At present, the dollar is technically floating on what might be called a "Greenspan Standard." The FOMC members each have their own preferences on how fast the economy is growing nationally, how fast in their region, what statistics constitute rapid growth, how commodity prices are acting, how the dollar is performing against other national currencies, what the White House wants done politically, and what their advisors are advising. Of all the members, Greenspan watches the gold price most attentively, and as chairman he gets to throw his weight in that direction. In addition, his attempt to get the gold price down by raising interest rates instead of draining liquidity has not worked. This hardly constitutes a Polaris, especially when the markets also have to reckon on the value of the dollar a year from now, if Greenspan is replaced by a Clinton appointee who will be driven purely by political goals.

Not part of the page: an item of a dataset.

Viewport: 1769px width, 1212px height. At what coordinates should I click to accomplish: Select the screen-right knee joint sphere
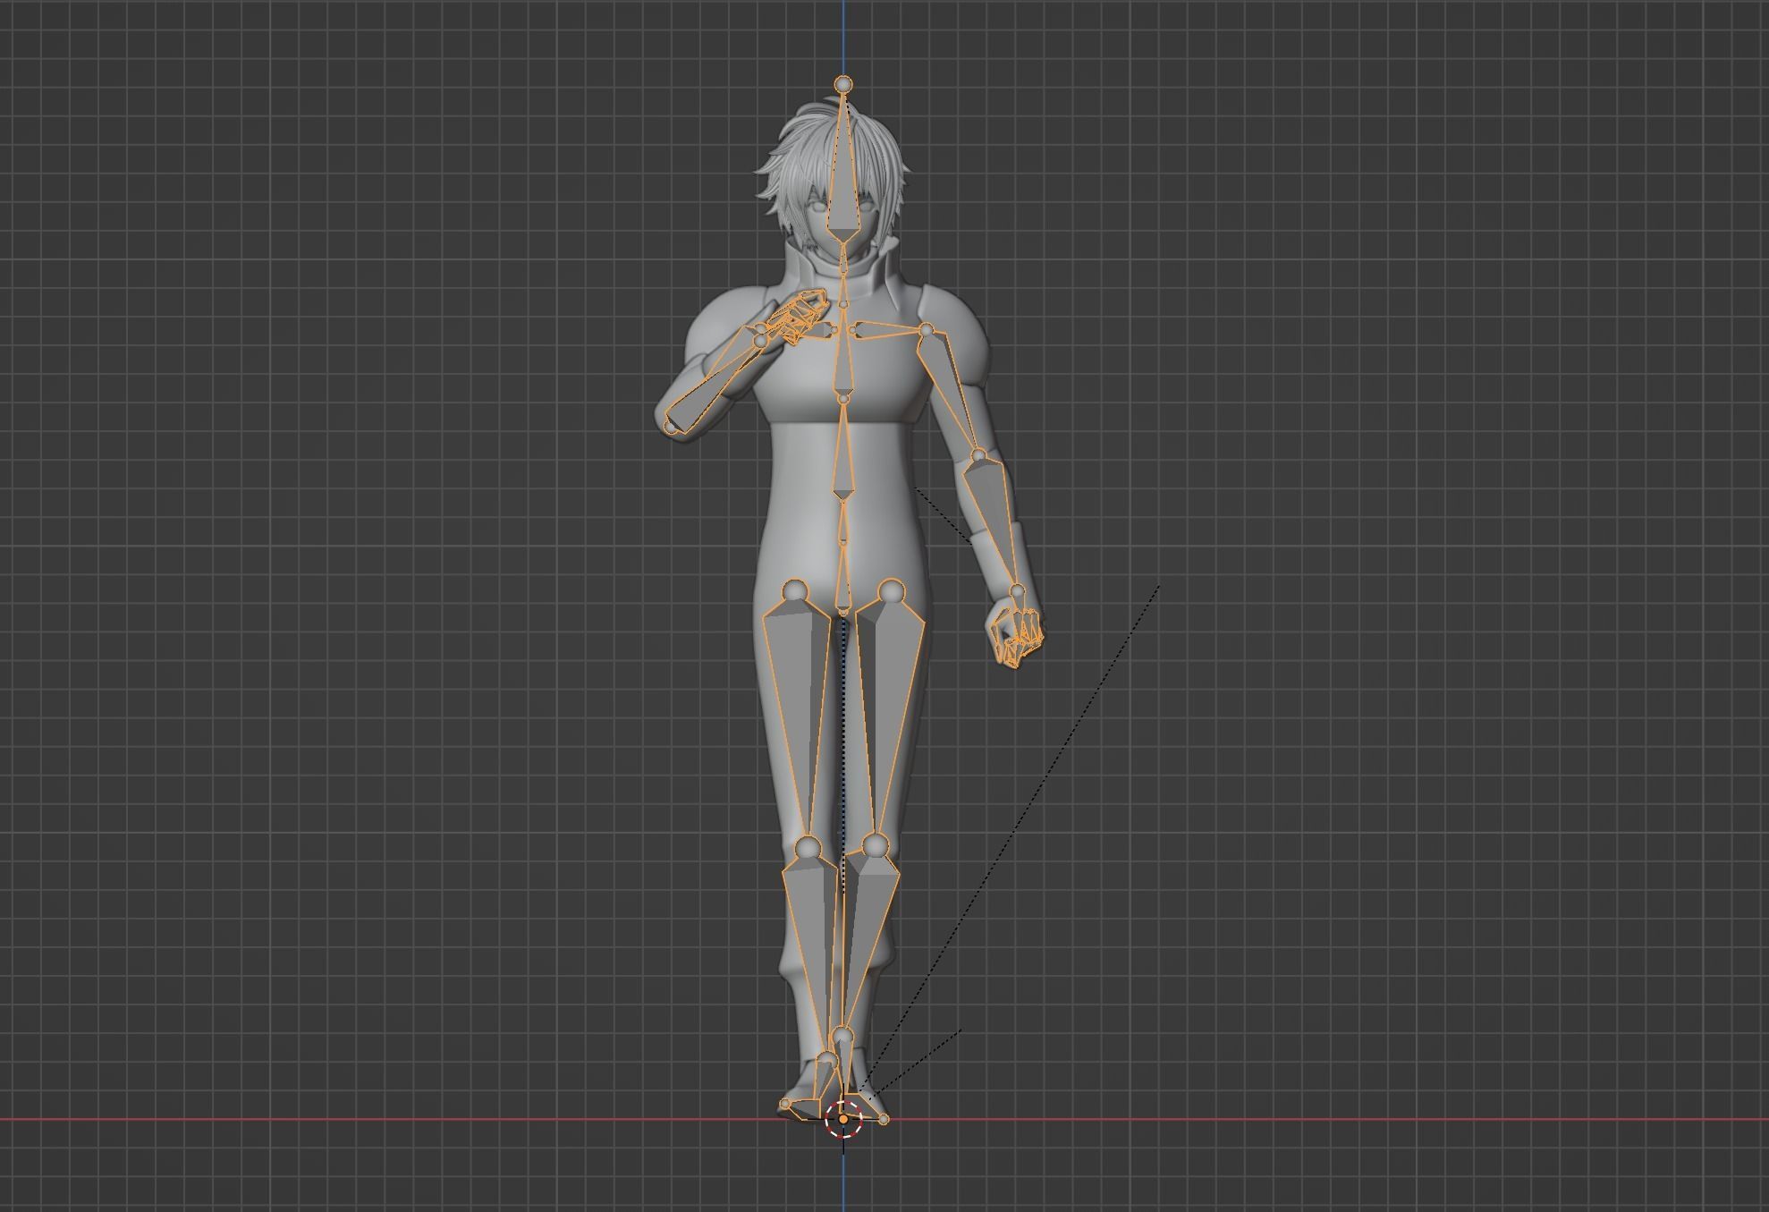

Currency is non-interest-bearing debt of the national government. In the United States, it comes into circulation through the operations of the Federal Reserve Bank, which has the power to "create money." It does so through the simple process of buying interest-bearing debt that had previously been issued by the Treasury Department. That is, Treasury issues a bond in the amount of $1000 in order to finance its budget deficit. (Note that "money" cannot exist if there is no national debt.) The $1000 bond pays an interest to its holder at maturity. The Fed can "buy" the $1000 bond with a check for $1000 written in a checkbook that has simply been given it by Congress. When the Fed creates this "ink money," it has "monetized the debt," i.e. converted interest-bearing-debt to cash. The process works because the citizenry needs cash as a medium of exchange, and is thus willing to hold government debt for this purpose without being compensated by the payment of interest.
If the credit markets know that the Fed by law is forced into this rigid operating procedure, keeping the dollar at all times as good as gold, they do not have to guess at what is going on in the minds of the FOMC members in their secret meetings. If gold remains the most reliable proxy for the value of all other commodities, the creditors of the national government will be assured that the gold or gold equivalents they lend by buying government bonds will be returned to them with interest at maturity. The risk of a small number of men and women making incorrect decisions at the FOMC is replaced by the risk of the broad market for government credit making the wrong decisions. It is for this reason that gold standard interest rates are inevitably much lower than interest rates on floating debt. Inasmuch as private citizens who are drawing contracts in the government unit of account benefit from this reduction of risk, they are able to take greater risks in their investments in each other. The efficiency of capital is increased.